*INSTRUCTIONS FOR THE TASK*
Retype only the lines at the head of the records, first through the one with "the bold heading", exactly as written.

*MATERIAL PROVIDED*
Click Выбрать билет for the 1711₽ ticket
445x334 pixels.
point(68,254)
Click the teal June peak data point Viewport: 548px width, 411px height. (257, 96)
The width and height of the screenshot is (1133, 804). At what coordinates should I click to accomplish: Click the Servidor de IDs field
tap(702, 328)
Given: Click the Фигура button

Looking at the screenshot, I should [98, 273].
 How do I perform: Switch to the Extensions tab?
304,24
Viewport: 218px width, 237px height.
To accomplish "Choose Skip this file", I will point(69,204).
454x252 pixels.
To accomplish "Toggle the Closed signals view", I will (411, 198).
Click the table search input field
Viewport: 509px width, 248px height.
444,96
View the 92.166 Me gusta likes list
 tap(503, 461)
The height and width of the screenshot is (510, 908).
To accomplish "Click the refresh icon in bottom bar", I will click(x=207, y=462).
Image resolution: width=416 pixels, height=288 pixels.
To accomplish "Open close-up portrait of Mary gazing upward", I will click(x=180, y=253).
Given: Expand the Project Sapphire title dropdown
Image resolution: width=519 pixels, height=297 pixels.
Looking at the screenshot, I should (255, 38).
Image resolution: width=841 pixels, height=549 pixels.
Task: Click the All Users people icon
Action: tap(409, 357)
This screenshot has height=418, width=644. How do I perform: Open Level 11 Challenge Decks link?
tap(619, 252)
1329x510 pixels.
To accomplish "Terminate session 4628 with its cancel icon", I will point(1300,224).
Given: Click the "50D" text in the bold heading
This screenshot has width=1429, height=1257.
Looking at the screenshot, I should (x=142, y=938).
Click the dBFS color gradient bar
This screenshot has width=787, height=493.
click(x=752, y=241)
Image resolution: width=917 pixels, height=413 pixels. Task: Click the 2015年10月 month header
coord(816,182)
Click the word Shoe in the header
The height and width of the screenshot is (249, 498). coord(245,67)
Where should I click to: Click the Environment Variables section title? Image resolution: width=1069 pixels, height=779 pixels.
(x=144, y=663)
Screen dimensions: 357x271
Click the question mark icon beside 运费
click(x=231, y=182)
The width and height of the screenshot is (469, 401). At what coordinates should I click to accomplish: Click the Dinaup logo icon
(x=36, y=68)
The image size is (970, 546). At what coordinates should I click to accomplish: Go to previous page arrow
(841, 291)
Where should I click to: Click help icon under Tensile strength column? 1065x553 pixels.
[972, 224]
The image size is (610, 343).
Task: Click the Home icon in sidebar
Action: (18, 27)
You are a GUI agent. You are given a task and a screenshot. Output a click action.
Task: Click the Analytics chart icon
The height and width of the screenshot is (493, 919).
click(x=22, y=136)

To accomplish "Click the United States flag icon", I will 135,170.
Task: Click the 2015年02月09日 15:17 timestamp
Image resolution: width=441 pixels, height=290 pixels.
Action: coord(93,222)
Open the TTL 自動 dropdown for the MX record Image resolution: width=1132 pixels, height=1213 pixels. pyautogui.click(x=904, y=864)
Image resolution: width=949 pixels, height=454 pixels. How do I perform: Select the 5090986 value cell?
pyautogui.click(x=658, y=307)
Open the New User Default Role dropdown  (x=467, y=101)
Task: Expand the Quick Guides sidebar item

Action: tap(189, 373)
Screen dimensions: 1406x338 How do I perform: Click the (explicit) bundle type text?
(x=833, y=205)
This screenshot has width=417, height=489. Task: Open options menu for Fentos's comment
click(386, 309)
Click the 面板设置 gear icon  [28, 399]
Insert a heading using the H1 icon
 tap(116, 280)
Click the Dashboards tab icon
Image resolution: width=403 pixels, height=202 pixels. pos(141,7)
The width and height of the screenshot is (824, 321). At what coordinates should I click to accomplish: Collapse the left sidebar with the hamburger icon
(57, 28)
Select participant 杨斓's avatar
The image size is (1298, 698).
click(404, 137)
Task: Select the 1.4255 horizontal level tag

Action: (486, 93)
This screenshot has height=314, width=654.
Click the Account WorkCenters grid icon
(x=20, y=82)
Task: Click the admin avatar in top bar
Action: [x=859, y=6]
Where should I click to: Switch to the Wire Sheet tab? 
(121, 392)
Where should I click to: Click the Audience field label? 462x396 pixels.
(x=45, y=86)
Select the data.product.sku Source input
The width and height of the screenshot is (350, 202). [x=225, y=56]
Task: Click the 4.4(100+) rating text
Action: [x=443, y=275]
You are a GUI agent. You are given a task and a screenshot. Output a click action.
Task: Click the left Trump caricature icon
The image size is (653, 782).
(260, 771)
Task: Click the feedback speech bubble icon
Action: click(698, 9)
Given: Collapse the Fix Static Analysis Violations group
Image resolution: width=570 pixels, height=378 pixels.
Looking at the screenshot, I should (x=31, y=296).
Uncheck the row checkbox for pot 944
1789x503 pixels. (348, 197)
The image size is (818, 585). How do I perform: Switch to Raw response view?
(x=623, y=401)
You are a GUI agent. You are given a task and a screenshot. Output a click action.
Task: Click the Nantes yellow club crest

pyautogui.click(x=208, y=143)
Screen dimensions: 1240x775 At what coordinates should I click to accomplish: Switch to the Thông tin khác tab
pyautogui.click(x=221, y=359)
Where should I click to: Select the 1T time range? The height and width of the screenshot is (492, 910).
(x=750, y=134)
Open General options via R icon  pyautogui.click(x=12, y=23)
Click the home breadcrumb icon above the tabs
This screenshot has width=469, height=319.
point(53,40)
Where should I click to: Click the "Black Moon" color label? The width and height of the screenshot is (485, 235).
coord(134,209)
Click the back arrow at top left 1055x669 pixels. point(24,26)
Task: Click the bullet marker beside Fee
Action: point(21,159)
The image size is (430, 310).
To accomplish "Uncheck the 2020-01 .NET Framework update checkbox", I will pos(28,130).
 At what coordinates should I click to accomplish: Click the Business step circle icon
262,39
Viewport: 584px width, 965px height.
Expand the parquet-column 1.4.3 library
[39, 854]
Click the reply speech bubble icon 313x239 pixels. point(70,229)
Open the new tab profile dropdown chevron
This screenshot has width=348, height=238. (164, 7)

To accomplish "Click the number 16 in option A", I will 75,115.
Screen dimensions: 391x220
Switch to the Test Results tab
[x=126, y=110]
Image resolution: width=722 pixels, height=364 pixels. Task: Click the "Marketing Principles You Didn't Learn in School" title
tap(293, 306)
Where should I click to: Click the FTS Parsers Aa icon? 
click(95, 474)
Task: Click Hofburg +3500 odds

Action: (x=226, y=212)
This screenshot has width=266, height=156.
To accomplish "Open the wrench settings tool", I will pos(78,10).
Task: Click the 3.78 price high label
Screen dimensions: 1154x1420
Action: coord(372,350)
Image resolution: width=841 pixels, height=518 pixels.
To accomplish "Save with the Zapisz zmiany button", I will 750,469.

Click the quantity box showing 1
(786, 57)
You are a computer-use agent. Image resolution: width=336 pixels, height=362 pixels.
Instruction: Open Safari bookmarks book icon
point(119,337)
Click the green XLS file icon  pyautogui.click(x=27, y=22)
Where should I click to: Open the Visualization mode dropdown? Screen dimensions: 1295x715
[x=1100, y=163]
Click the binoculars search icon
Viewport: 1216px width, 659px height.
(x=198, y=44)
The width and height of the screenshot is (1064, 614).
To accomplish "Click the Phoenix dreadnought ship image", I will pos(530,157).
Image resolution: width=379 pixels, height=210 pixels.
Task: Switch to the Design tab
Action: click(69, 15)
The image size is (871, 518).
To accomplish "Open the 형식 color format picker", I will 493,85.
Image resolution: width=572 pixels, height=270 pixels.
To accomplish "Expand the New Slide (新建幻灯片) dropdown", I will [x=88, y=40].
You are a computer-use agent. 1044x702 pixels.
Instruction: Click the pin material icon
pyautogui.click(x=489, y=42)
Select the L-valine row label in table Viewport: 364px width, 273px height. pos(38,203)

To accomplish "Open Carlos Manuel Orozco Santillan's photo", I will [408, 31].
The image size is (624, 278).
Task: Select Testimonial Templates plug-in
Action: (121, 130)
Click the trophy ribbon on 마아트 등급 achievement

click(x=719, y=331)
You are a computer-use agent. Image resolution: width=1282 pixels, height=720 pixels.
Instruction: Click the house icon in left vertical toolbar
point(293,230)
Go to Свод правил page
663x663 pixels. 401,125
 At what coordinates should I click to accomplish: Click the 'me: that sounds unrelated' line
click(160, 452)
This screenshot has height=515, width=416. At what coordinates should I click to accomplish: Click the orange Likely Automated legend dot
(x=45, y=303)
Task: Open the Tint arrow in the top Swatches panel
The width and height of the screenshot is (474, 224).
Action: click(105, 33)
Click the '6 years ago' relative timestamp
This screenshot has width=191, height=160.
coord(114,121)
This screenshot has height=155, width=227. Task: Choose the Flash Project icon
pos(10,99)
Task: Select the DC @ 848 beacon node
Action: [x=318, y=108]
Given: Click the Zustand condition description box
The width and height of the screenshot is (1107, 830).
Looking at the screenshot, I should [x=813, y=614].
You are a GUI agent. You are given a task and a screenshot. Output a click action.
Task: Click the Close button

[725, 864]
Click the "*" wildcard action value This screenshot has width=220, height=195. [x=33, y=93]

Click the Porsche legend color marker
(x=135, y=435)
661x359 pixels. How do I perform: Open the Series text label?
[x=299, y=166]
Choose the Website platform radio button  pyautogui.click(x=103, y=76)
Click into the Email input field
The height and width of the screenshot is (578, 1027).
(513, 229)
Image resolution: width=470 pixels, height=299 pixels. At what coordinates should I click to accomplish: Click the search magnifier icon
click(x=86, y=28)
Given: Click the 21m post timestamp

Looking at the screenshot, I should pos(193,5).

*TASK RESPONSE*
Click Выбрать билет for the 1711₽ ticket
445x334 pixels.
point(68,254)
Click the teal June peak data point Viewport: 548px width, 411px height. (257, 96)
The width and height of the screenshot is (1133, 804). At what coordinates should I click to accomplish: Click the Servidor de IDs field
tap(702, 328)
Given: Click the Фигура button

Looking at the screenshot, I should [98, 273].
 How do I perform: Switch to the Extensions tab?
304,24
Viewport: 218px width, 237px height.
To accomplish "Choose Skip this file", I will point(69,204).
454x252 pixels.
To accomplish "Toggle the Closed signals view", I will (411, 198).
Click the table search input field
Viewport: 509px width, 248px height.
444,96
View the 92.166 Me gusta likes list
 tap(503, 461)
The height and width of the screenshot is (510, 908).
To accomplish "Click the refresh icon in bottom bar", I will click(x=207, y=462).
Image resolution: width=416 pixels, height=288 pixels.
To accomplish "Open close-up portrait of Mary gazing upward", I will click(x=180, y=253).
Given: Expand the Project Sapphire title dropdown
Image resolution: width=519 pixels, height=297 pixels.
Looking at the screenshot, I should (255, 38).
Image resolution: width=841 pixels, height=549 pixels.
Task: Click the All Users people icon
Action: tap(409, 357)
This screenshot has height=418, width=644. How do I perform: Open Level 11 Challenge Decks link?
tap(619, 252)
1329x510 pixels.
To accomplish "Terminate session 4628 with its cancel icon", I will point(1300,224).
Given: Click the "50D" text in the bold heading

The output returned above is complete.